I then carefully run the bur along the surface to etch a single line over all my drawn pencil lines, moving slowly and with purpose. As dust collects, I’ll brush the surface with my soft makeup brush to keep a clean surface and clear vision of the artwork.
It’s a slow process, but I like to focus and take joy in the hand crafted-ness of it all!
Each bottle takes quite a bit of time engraving each by hand — first with a single etched stroke, then going over certain areas to perfect the curves.
To achieve the Calligraphy Script look in the Lettering, I’ll then add a thicker etched area to all the downstrokes of the letterforms, using short and confident strokes with the rotating bur. It’s a long process that requires concentration, but you’ll see in my video how the addition of thicker downstrokes really brings the Lettering to life!
Check out the video to see how I add thicker downstrokes to my Lettering 👇
Once the etching process has been completed, I clean each bottle carefully with rubbing alcohol and paper towels, being careful to remove any remaining wax from the Bur Life lube and dust. A magic eraser sponge will remove any remaining scuffs and carbon from the pencil lines of my sketch. Lastly, the bottles get a final clean and shine with the rubbing alcohol, and are ready to pack up for the customer!
In addition, I like to include a little bio and my contact information with each individual item — for this particular project, I tucked the slip of paper into the tumbler. Including this shows that the item has been custom hand engraved just for them, but it also markets my business with my contact info. I have received countless repeat customers simply from doing this, as they usually remember my name when they are in need of a unique personalized gift!
This process is similar for all of my projects, even if I’m working with another material, such as glass or other metal. Though the different materials all have their various challenges, the client process from start to finish is consistent because I’ve developed it through many projects.

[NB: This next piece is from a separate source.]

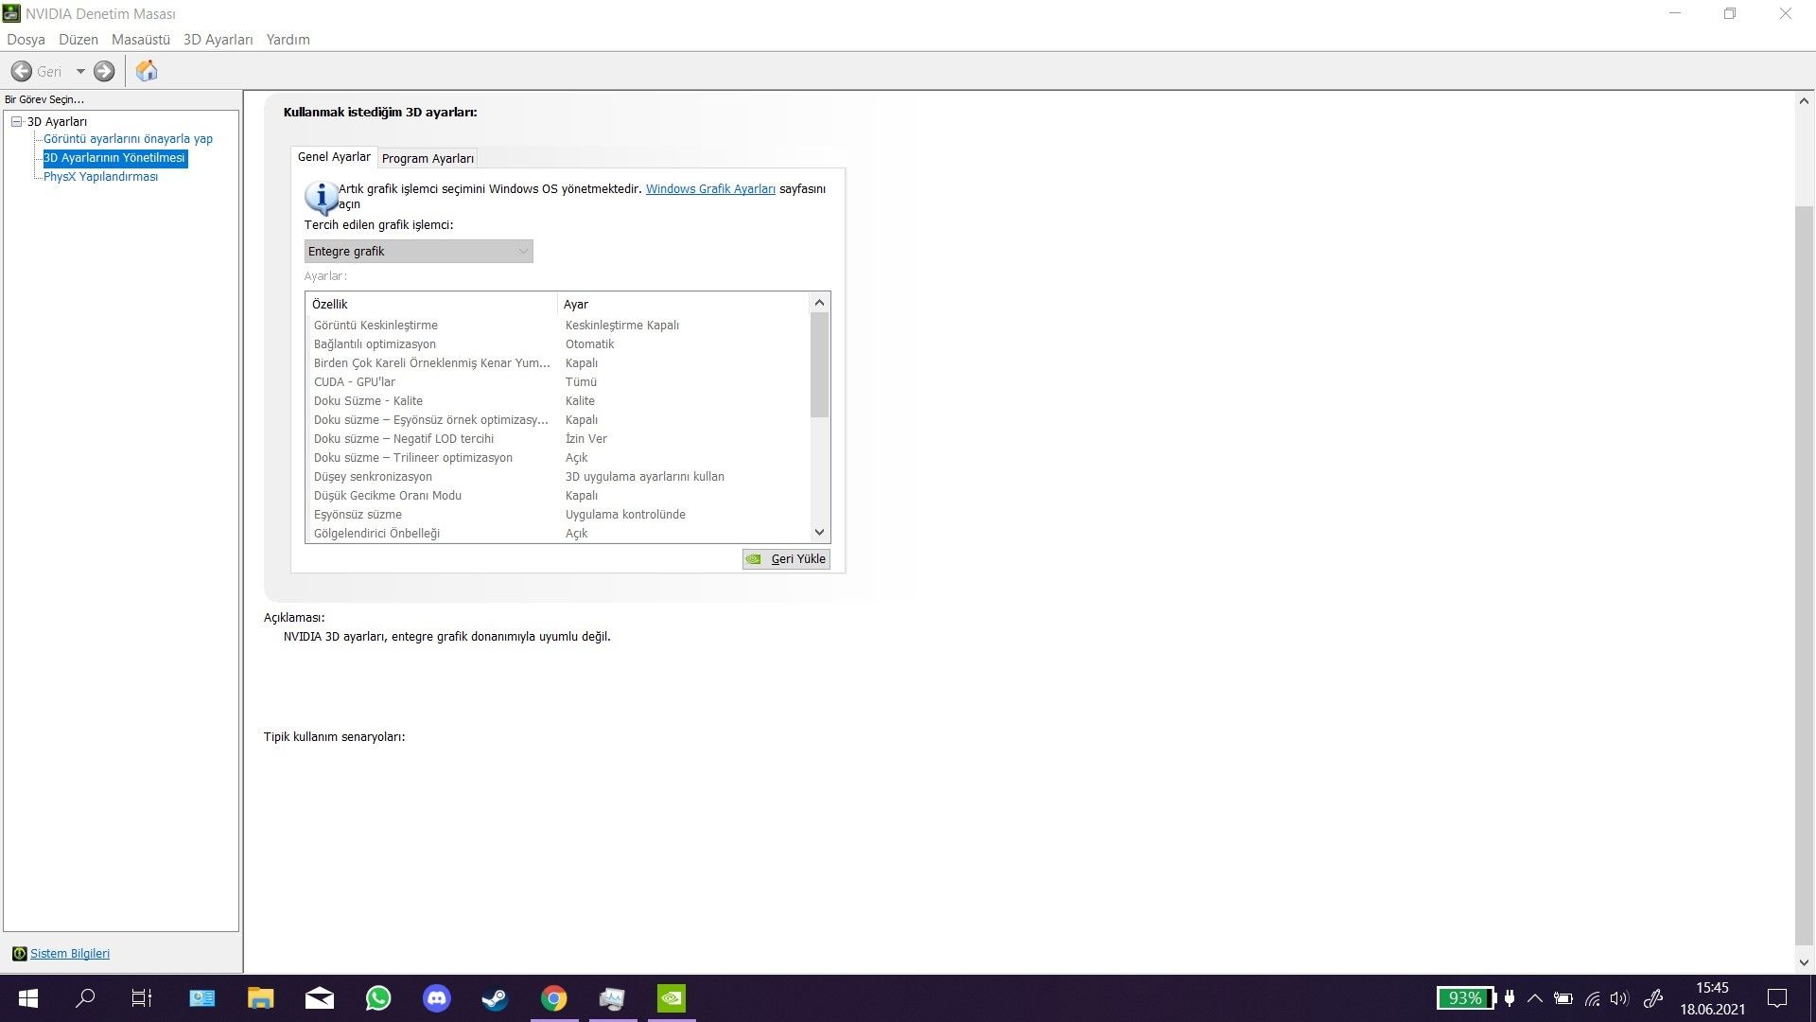The height and width of the screenshot is (1022, 1816).
Task: Open the Entegre grafik processor dropdown
Action: 418,251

Though it may seem labor intensive, I prefer to take extra time in the beginning with sketching and having the design approved by the client — if there is any miscommunication, misspelling, or the client has an adjustment after seeing my design, I’d much rather find that out before I’ve etched an expensive product!
This particular project was exciting to work with, but there are many items I’ve custom etched for clients, adding beautiful Hand Lettering and designs that have personal meaning and significance.
The items I find are most popular are wine or liquor bottles, glassware, fragrance bottles, stainless steel water bottles, makeup containers, and candle jars — however, that’s just the beginning!
When a customer requests a new object I’ve never attempted to etch, I recommend testing a sample item or trying out a small etched line in an inconspicuous spot. Sometimes adjusting the speed on my engraving machine to lower than 35,000 RPMs could work better on a new surface, but I’d need to test out that theory before committing to the engraved design. A conversation with the client is important to have before saying “yes!” to the custom project.
Custom projects for clients involving Hand Engraved Calligraphy and Hand Engraved Florals and designs are some of the most rewarding work I’ve done! I absolutely love working with a client to create a unique and meaningful project that often gets gifted to a very deserving person.
When a person enjoys my art and trusts me enough to custom Engrave something for them, I think of it as the highest honor. Thank you to all my past customers, and a special thanks to the client that allowed me to share the process of Hand Engraving these Stanley tumblers!